WHAT TO PRODUCE: Each line from the one holding "Task: Click the library" through the end of the records should be returned exactly, while pictures are skipped.

RECORDS SUPPLIED:
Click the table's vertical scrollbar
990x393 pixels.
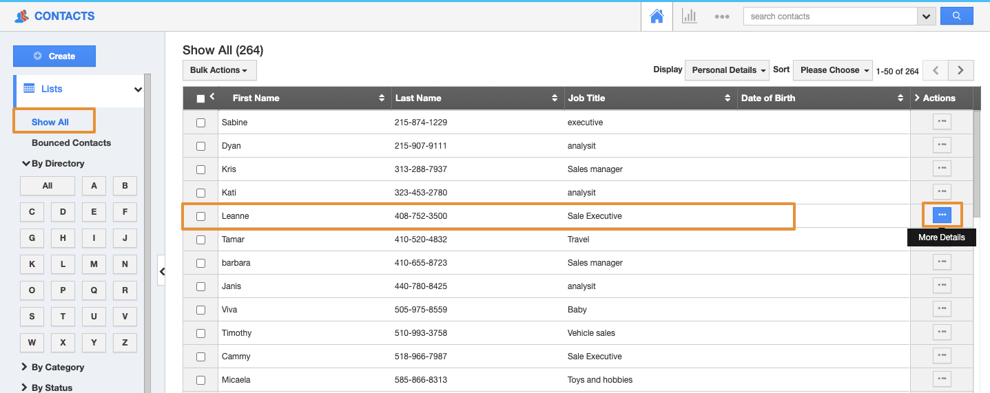(976, 165)
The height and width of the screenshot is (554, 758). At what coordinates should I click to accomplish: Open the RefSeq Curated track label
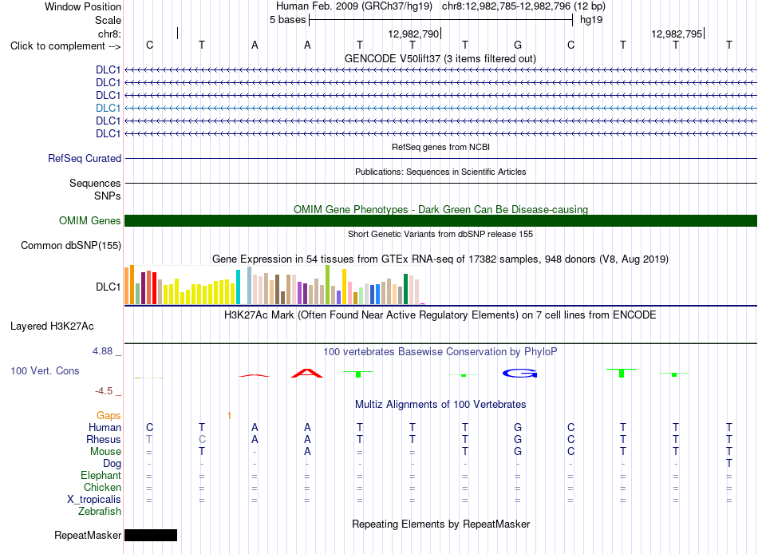[85, 158]
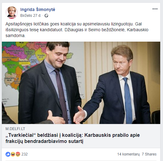
Task: Click the Haha laughing reaction icon
Action: point(13,154)
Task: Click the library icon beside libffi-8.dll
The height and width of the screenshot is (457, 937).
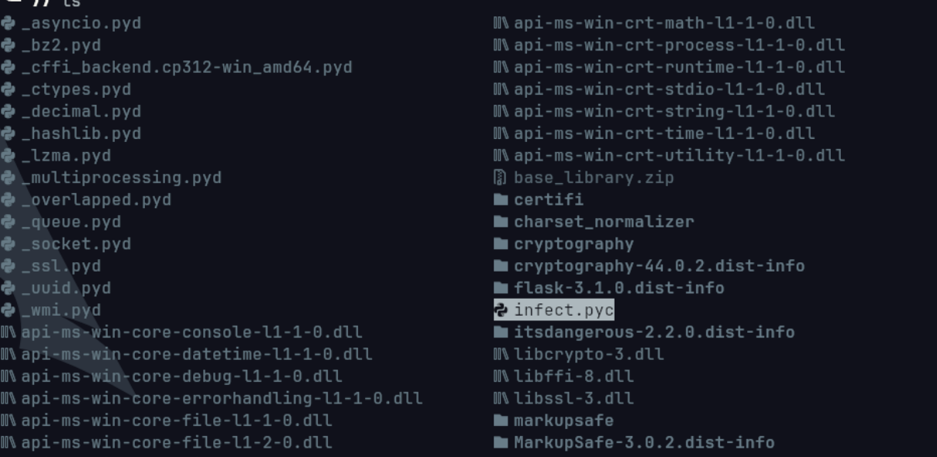Action: (x=501, y=377)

FINISHED TASK:
Task: Click the library icon beside libffi-8.dll
The height and width of the screenshot is (457, 937).
Action: (x=501, y=377)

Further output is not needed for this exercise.